Он уставился на меня, и бледные участки его лица ярко выделялись и казались в темноте почти белыми. В тот миг я увидел его не призраком, вызванным из кошмара. Сейчас он казался всего лишь человеком, которого долго культивируемые страхи сделали жалким. Но все мгновения убегают, так же произошло и с цепарем. Огненная маска его лица потемнела от ярости, кулаки сжались. Я подозревал, что он наверняка забил бы меня до смерти, если бы его не сдерживала необходимость.
— А ты думал, она… — сказал он голосом, наполненным презрением, — ведьма? Или целительница? Вы, аешлины, все одинаковые. Такие невежественные. Вас так легко одурачить. Доэнлишь за пределами вашего понимания. — Он подошёл ближе, и впервые я понял, что во многом его страх связан со мной. Пускай я был скован цепями и беспомощен, но страх не давал ему снова ко мне прикоснуться, по крайней мере, пока.

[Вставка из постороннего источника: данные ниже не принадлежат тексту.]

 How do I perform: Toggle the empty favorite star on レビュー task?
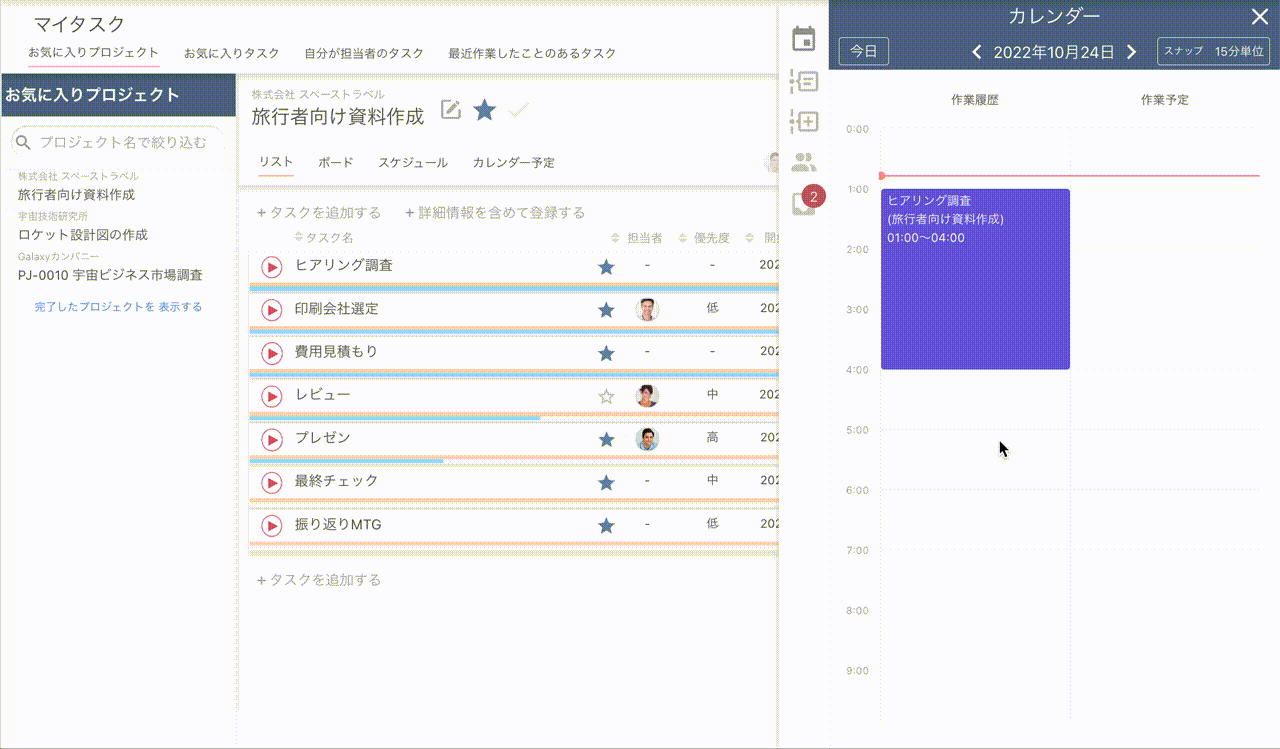(x=606, y=395)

— Мальчик, ты думаешь, я проклят? — спросил он, наклонив голову и не моргая. — Не буду отрицать. Я хожу по миру мёртвых, и они шепчут мне свои истины. Моя песня не даёт их шёпоту увести меня за границы разума, но мне приходится позволять им говорить, когда возникает нужда. С большинством негодяев, которых я заковываю в цепи, есть, по меньшей мере, одна обиженная душа, что желает поделиться своими тайнами. С тобой это мужчина, которого ты убил, чтобы сбежать из Моховой Мельницы. Он нашептал мне твои планы, когда ты ехал в моей телеге. Он говорил о том, что ты сделал, и что хочешь сделать. Потому что таков удел мёртвых. Они убраны из этой реальности как раз настолько, что видят не только пути, которыми сами ходили в жизни, но и пути тех, кто их обидел. Но… — его лицо передёрнуло от гнева, и он придвинулся ещё на дюйм, сжимая и разжимая кулаки, — …им нравится лгать. Они получают удовольствие, мучая меня, эти ожесточённые души. В тот день у Рудников он дождался, пока я тебя не продал, а потом сказал, что однажды ты умудришься стать причиной моей смерти. Но вот ты сидишь здесь, связанный, как боров в ожидании мясника, а я… — он разжал кулак и положил лапу на грудь, — я увижу рассвет, мальчик, а потом ещё тысячу. Если улыбнётся удача, то я даже увижу, как горит Доэнлишь. Прекрасное будет зрелище, а?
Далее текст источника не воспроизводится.